Pas de révolution, la lutte contre le SIDA passe par de petites évolutions

Depuis la découverte du VIH en 1983, quatre décennies de lutte se sont suivies sans se ressembler. Chacune a amené son lot de découvertes et d‘avancées qui ont fait de petits pas pour la médecine, mais un grand pas pour les malades.

La France est l’un des principaux acteurs internationaux dans la lutte contre le SIDA, et ce depuis qu’elle a identifié le rétrovirus en 1983. A travers des organismes comme l’Institut de recherche vaccinale (VRI) ou l’Agence Nationale de Recherche contre le SIDA (ANRS), elle a réussi en coopération avec les pays de l’OCDE à améliorer les conditions de vie des malades. En 1986, le premier traitement voit le jour, la monothérapie puis c’est au tour de la bithérapie et surtout de la trithérapie en 1995 de venir apporter l’espoir aux milliers de malades en bloquant le processus de réplication et d’infection du virus à l’aide d’une, deux puis trois molécules, chacune ayant un effet différent mais complémentaire. Les années 2000 voient la création de nouvelles molécules, spécialement conçues pour attaquer d’une nouvelle façon un virus qui mute pour résister aux coups de boutoirs de la science.

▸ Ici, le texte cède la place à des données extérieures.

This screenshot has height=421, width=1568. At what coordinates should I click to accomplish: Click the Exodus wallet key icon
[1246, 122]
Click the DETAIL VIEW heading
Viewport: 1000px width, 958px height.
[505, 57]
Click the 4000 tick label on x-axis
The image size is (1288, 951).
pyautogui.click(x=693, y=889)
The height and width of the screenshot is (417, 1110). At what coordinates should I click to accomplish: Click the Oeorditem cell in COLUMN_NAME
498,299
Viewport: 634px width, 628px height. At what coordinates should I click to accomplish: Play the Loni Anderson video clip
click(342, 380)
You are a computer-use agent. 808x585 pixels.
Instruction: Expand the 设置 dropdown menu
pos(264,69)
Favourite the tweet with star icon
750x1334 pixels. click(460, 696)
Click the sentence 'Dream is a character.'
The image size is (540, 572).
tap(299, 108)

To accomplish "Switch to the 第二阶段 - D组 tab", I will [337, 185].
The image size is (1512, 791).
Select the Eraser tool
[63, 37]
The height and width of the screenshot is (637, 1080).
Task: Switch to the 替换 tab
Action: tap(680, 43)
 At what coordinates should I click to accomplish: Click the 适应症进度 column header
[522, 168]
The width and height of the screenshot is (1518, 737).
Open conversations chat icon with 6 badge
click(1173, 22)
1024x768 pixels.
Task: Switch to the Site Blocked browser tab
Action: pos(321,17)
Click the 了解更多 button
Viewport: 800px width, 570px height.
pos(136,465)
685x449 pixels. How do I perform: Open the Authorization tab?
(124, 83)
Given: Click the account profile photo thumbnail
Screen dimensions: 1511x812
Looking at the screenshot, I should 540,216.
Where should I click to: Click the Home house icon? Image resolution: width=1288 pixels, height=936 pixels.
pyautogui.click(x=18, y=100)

La perspective du quotidien

A la suite des premières grandes découvertes venues mettre un coup d’arrêt à l’expansion folle du VIH, l’heure est depuis les années 2010 à l’amélioration du quotidien des malades, soumis auparavant à des traitements très lourd. L’effort est alors placé davantage sur la simplification et la démocratisation afin de faciliter l’accès et la prise des traitements. La trithérapie (cocktail de trois molécules) permet de prendre simplement un comprimé par jour. L’essai ANRS-QUATUOR, qui a débuté en 2017, étudie une stratégie d’allègement thérapeutique chez plus de 600 personnes infectées par le VIH. L’étude révèle qu’une prise du traitement quatre jours sur sept est aussi efficace qu’une prise quotidienne. Afin d’espacer davantage encore le traitement, une administration par injection intramusculaire tous les deux mois (bientôt trois) est mise en place en 2021, sous certaines conditions de suivi et d’avancement dans la charge virale.

Avant le soin, la bataille de la prévention / sensibilisation

Dans le même temps, les associations comme le Sidaction ou AIDES s’organisent pour améliorer et avancer la prise en charge et le dépistage des malades. Plus la prise en charge se fait rapidement après l’infection, meilleures sont les chances face au virus. Les jeunes et la communauté homosexuelle sont les plus sensibilisés aux dangers du SIDA, ainsi qu’aux moyens de l’éviter. Ces derniers évoluent et se démocratisent également, avec par exemple l’élargissement de la prévention ou l’invention en 2012 de la PrEP (Prophylaxie pré-exposition), un traitement préventif très efficace pour les personnes non infectées par le VIH qui souhaitent avoir des rapports non-protégés en toute sécurité.

Un avenir à nuancer

Pour le Docteur Charles Cazanave, infectiologue au CHU de Bordeaux, malgré les victoires remportées contre le SIDA, beaucoup reste à faire. La priorité selon lui est de développer au maximum la stratégie dépistage/prévention, tout en continuant à optimiser et simplifier les traitements pour les malades. « Ce qu’il faut bien comprendre, c’est que la lutte contre le SIDA est faite de petites évolutions, il n’y a pas de grandes révolutions ». De plus il note que si la France reste un des pays leader dans ce domaine, le COVID a ralenti les avancées en diminuant les moyens alloués à la recherche contre le VIH.

 D’ailleurs les nouveaux vaccins n’en sont pas vraiment, explique l’infectiologue. Ils consistent en réalité en l’injection d’anticorps monoclonaux, là où les vaccins “classiques” poussent le corps à produire lui-même ses anticorps. Les guérisons de trois malades différents ces dernières années, très couvertes par les médias, restent à nuancer. Des traitements très lourds à base de radiation et de chimiothérapie ont été utilisés, avec des risques de complications et d’effets secondaires énormes, ce qui empêche la possibilité d’utiliser ces techniques à grande échelle. Toutefois l’espoir est permis, car les derniers chiffres en France montrent une baisse en deux ans de 25% des  contaminations (6 500 en 2020, 5000 en 2022). Une avancée à apprécier à sa juste valeur.